GIVEN PROBLEM >> Please rewrite only the material starting with the line containing "This screenshot has height=255, width=380." and going on through the line containing "I will pos(34,186).", with every coordinate in the answers raised by 119 and everything else kept the same.
.....
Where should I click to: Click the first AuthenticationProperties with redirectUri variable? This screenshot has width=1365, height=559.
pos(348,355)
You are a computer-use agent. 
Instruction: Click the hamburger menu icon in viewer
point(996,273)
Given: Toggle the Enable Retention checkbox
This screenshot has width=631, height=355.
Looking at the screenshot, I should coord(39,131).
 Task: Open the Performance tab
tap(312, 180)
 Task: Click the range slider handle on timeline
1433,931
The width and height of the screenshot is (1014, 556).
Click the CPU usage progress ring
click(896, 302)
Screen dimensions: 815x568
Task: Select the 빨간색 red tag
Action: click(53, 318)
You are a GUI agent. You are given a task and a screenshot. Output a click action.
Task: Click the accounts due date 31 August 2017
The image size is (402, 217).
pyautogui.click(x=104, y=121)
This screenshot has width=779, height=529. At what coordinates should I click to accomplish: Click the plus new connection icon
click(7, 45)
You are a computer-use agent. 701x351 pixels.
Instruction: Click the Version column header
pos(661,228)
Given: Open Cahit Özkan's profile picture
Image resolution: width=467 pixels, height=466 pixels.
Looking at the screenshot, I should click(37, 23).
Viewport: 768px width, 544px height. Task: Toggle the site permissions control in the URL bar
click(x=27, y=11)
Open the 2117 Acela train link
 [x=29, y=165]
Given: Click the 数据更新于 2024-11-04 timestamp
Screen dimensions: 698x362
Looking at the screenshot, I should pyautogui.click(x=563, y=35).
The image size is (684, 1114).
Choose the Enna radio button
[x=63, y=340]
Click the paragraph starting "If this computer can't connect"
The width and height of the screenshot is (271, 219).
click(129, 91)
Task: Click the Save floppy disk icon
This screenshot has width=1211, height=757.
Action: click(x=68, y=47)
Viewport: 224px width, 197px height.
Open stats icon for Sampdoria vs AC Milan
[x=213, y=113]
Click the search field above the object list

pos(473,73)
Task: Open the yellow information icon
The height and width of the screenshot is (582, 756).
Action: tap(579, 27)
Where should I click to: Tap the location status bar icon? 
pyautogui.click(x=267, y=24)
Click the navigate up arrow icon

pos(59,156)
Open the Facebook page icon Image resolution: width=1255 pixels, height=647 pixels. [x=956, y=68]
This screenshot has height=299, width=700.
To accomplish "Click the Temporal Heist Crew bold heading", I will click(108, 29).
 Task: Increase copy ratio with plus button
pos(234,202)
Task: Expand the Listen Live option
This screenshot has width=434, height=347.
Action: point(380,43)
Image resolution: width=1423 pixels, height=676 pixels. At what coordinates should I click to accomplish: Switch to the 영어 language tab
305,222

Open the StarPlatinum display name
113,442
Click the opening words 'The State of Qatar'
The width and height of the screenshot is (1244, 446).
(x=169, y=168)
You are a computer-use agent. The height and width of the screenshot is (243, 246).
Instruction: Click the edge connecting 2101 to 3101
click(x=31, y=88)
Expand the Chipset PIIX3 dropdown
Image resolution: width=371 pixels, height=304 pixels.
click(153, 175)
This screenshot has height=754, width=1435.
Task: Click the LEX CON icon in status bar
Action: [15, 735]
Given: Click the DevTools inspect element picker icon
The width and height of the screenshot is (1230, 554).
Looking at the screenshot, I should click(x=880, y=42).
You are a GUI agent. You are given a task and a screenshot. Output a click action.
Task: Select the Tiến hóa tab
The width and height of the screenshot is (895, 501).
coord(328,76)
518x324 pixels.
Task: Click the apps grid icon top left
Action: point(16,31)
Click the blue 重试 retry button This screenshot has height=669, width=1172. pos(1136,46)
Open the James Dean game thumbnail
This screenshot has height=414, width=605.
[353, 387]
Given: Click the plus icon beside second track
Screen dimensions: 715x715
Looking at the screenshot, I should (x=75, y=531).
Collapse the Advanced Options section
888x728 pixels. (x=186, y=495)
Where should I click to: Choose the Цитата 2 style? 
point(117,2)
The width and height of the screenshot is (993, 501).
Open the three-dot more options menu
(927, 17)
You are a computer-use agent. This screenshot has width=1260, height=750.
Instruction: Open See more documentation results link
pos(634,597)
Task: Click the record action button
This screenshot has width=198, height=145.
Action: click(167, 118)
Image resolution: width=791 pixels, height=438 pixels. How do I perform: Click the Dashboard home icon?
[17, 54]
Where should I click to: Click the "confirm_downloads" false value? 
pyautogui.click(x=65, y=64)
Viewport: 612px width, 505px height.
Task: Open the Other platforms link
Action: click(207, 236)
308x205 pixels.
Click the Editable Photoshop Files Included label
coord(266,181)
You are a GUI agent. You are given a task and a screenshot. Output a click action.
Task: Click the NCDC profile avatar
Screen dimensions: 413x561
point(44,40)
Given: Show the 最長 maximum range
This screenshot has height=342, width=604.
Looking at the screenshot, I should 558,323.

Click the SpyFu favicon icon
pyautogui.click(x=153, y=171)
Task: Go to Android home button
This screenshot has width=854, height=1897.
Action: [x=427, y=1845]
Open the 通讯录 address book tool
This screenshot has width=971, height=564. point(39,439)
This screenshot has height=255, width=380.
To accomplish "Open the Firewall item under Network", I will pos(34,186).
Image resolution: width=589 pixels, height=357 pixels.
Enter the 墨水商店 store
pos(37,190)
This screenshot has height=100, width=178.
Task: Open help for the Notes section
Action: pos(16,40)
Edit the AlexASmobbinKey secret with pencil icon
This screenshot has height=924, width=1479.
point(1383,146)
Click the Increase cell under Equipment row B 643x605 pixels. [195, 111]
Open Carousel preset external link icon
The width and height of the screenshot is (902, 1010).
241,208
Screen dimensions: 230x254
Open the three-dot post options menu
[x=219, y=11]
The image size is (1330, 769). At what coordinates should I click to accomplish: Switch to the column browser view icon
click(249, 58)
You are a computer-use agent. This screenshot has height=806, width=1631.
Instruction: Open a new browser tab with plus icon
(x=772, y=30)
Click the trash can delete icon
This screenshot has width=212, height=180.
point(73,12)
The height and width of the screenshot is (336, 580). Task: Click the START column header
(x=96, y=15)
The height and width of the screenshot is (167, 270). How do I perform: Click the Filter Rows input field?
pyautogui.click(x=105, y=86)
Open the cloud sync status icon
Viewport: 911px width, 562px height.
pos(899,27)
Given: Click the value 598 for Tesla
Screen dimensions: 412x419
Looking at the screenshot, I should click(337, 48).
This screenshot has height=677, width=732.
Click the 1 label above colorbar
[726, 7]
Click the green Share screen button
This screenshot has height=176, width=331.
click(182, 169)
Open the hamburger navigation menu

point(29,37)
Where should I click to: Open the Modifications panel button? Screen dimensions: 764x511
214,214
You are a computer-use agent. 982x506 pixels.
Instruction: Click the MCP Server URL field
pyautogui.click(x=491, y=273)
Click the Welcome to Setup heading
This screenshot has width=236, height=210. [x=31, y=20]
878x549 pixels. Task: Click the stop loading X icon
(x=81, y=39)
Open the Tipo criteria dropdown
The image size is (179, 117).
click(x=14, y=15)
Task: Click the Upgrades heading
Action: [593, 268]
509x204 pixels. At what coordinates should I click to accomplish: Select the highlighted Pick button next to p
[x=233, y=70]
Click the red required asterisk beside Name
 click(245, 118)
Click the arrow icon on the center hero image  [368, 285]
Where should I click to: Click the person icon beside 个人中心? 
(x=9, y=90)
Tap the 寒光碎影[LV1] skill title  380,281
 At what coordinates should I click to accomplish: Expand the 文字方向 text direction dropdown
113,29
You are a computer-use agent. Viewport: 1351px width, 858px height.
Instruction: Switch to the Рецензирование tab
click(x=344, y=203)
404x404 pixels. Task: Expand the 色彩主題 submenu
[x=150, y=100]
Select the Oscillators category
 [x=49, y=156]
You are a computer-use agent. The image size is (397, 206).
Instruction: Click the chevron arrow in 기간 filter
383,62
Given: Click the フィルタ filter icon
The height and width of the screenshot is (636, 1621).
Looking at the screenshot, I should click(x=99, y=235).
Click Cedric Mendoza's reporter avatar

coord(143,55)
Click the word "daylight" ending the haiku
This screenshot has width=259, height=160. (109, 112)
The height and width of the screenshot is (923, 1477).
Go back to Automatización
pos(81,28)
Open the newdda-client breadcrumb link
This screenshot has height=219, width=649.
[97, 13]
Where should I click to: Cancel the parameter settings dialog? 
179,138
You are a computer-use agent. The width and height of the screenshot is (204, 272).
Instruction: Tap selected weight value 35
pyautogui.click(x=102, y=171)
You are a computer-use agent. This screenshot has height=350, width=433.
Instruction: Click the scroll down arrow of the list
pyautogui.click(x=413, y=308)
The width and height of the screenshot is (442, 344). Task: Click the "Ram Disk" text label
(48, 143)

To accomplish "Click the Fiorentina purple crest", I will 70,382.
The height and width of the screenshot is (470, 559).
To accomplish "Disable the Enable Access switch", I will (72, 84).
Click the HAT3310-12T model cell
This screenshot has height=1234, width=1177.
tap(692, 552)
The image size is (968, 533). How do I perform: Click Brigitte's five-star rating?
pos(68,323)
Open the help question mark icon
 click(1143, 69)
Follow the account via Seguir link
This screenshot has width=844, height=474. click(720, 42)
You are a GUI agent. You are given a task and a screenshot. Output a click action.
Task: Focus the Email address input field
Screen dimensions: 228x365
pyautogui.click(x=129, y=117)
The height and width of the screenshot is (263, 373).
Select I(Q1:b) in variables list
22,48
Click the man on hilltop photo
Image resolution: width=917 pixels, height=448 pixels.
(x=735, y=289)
.....
RESULT >>
This screenshot has height=255, width=380.
To accomplish "Open the Firewall item under Network", I will pos(153,305).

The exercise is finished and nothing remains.